[[ Given information open ]]
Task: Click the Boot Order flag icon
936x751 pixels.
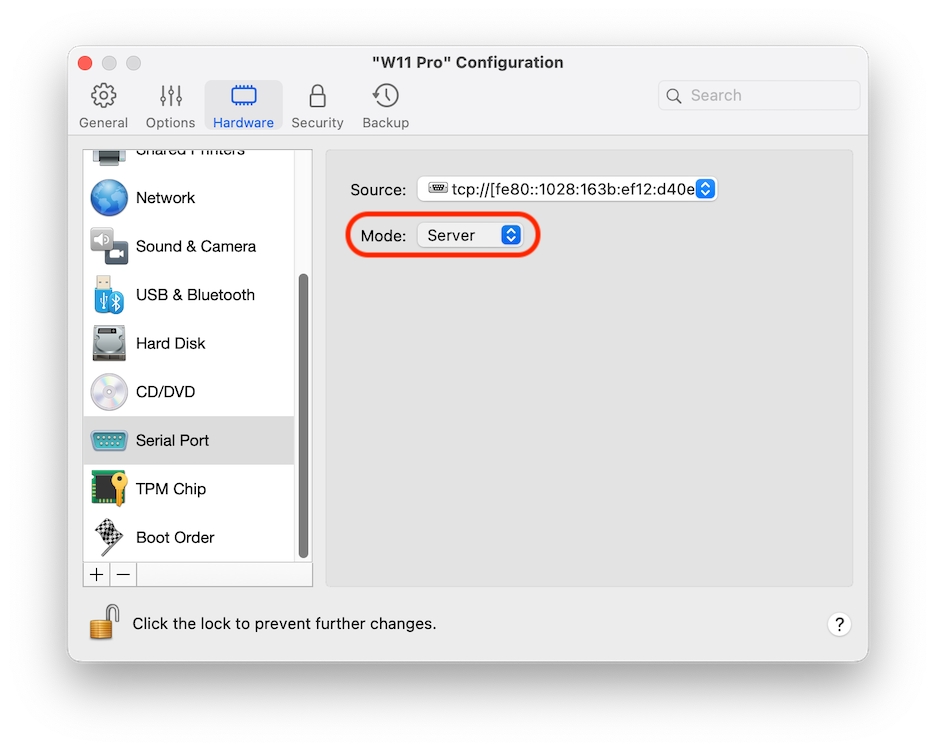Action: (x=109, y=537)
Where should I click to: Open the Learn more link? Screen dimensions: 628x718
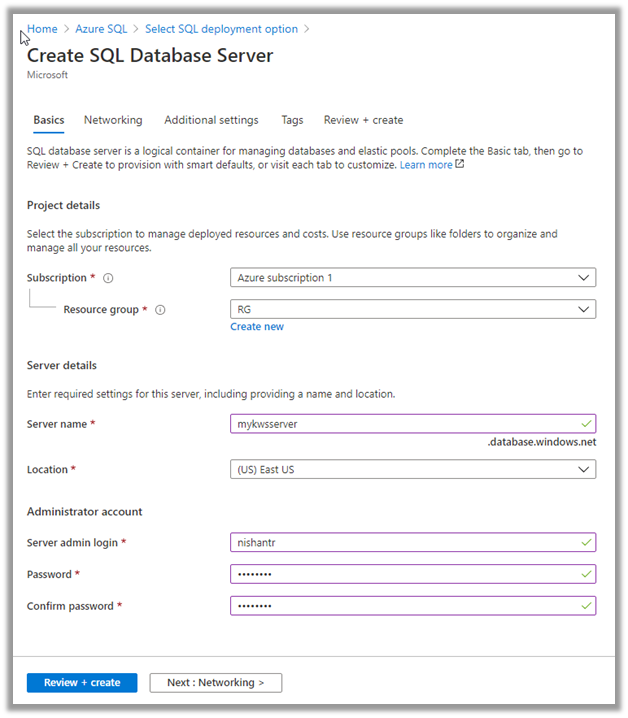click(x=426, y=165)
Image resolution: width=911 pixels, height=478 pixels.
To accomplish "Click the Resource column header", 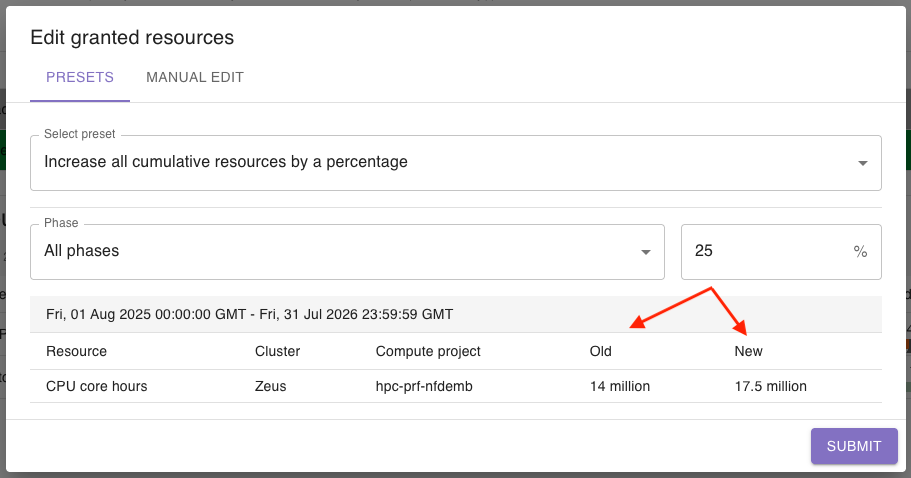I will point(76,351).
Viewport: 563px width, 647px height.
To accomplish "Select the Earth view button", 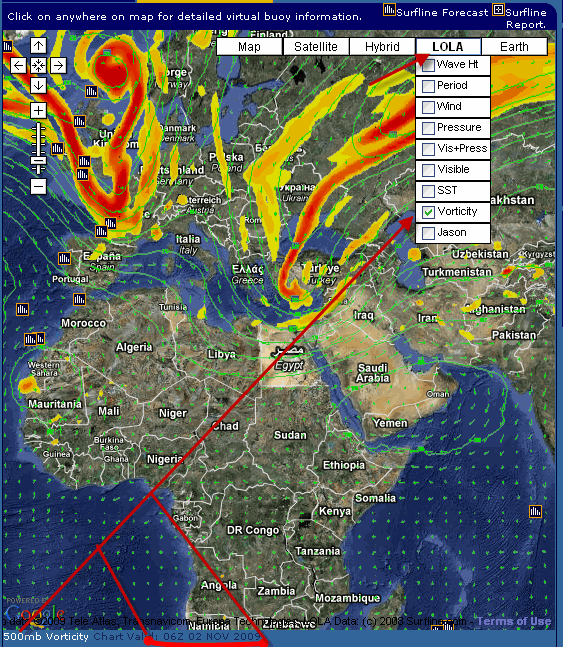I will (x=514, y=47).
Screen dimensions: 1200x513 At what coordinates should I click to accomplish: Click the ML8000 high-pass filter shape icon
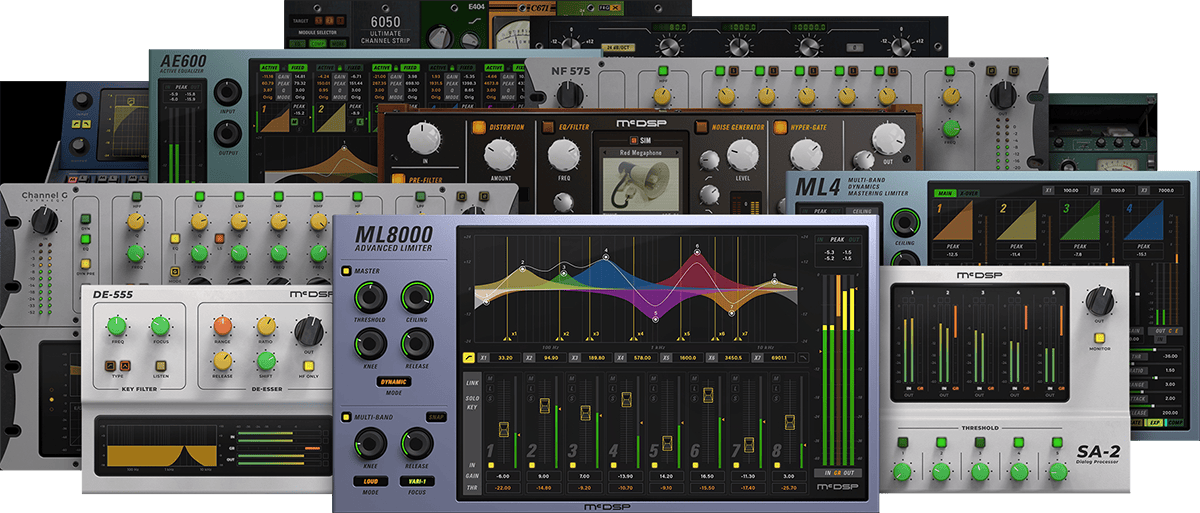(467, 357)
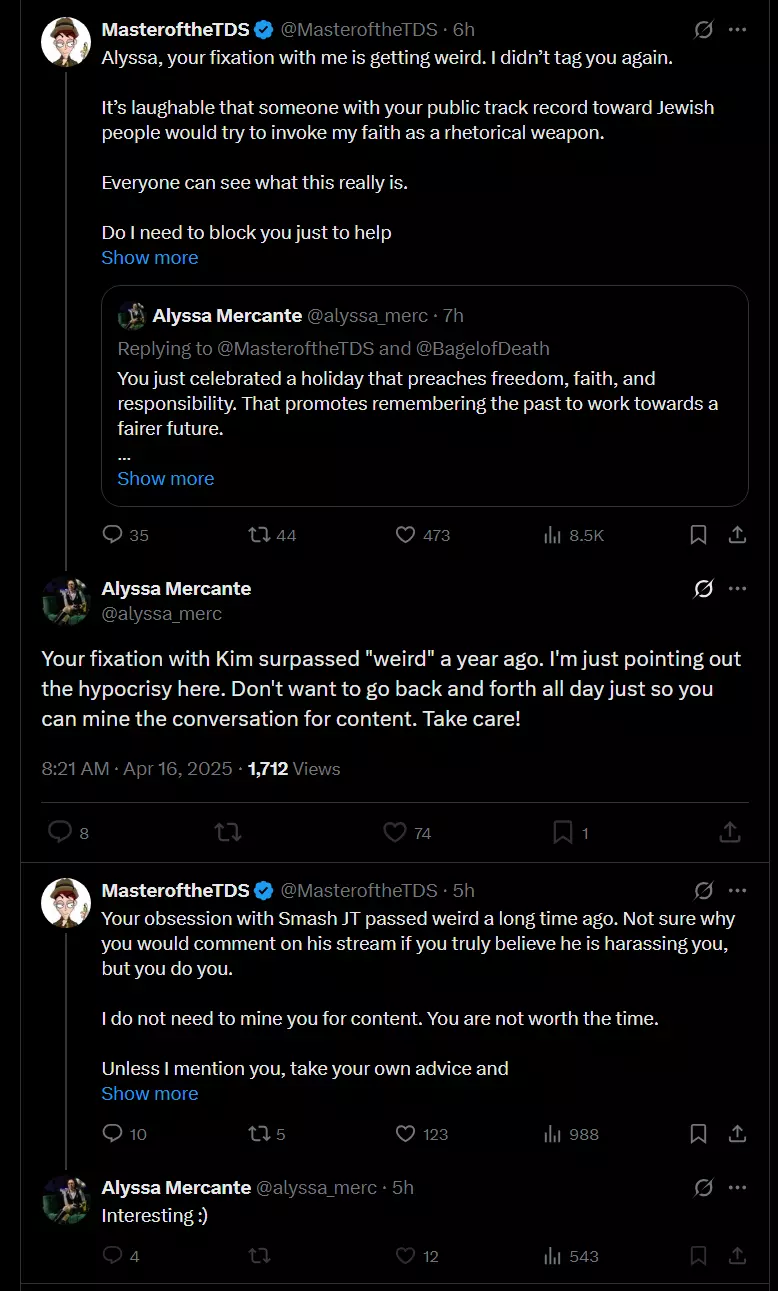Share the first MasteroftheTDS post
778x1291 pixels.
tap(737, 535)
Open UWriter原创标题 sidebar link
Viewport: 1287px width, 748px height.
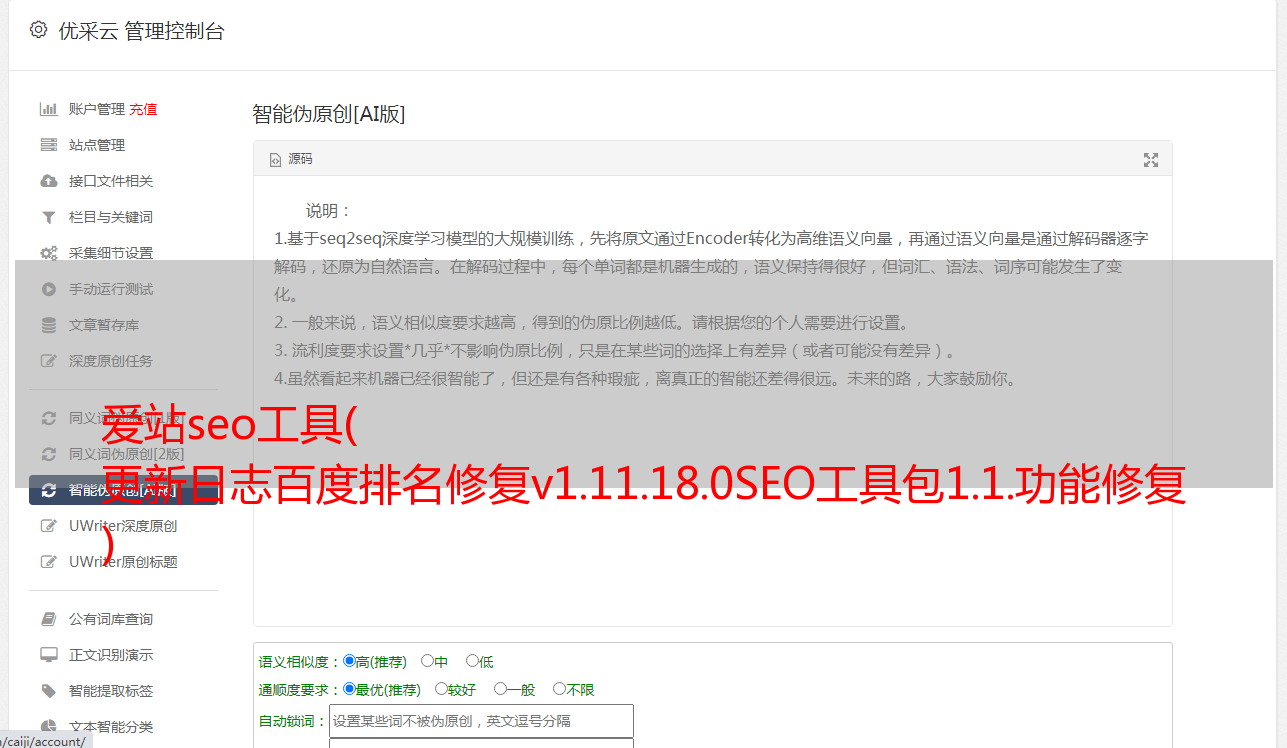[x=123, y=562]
[[ Given information closed ]]
Each line from the one containing "Screen dimensions: 1200x513" through the last line of the entries above is to be extracted exactly. Pictures are not part of the copy.

*Task answer*.
Screen dimensions: 1200x513 At what coordinates should I click to accomplish: Click the ML8000 high-pass filter shape icon
(467, 357)
Share the first MasteroftheTDS post
778x1291 pixels.
tap(737, 535)
Open UWriter原创标题 sidebar link
Viewport: 1287px width, 748px height.
[x=123, y=562]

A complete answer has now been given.